------ GIVEN RECORDS ------

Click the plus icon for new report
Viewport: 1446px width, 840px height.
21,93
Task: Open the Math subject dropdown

------
------ GIVEN RECORDS ------

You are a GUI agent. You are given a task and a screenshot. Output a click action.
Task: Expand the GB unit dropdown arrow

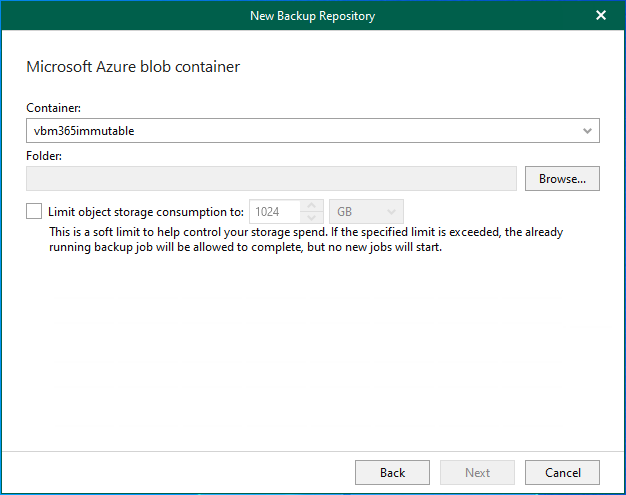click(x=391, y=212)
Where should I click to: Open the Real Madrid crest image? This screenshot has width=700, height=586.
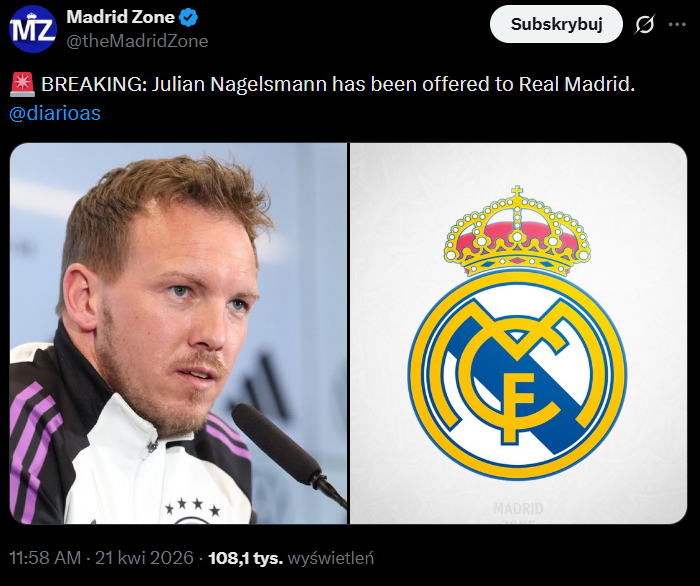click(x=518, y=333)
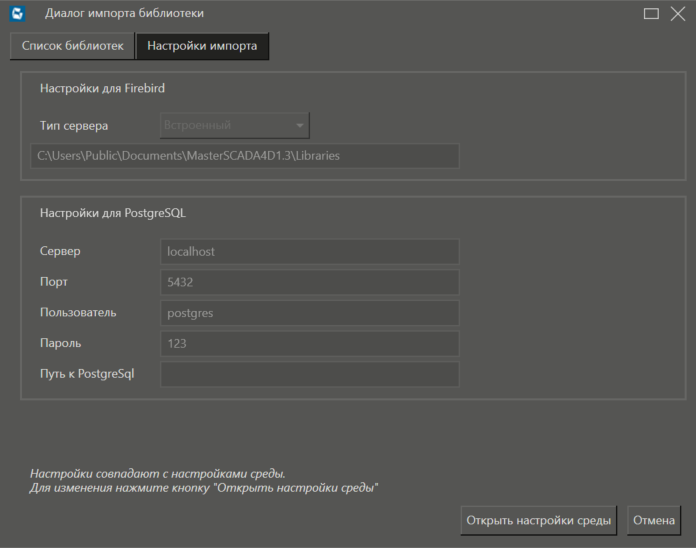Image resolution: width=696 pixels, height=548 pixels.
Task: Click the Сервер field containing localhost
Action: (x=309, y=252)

------

Please output the listing from the line with "Where should I" to the line with "Action: (x=309, y=252)", without changing anything, and leave the pictures out.

Where should I click to: Open the Real Madrid crest image? This screenshot has width=700, height=586.
click(x=518, y=333)
Image resolution: width=696 pixels, height=548 pixels.
Task: Click the Сервер field containing localhost
Action: (x=309, y=252)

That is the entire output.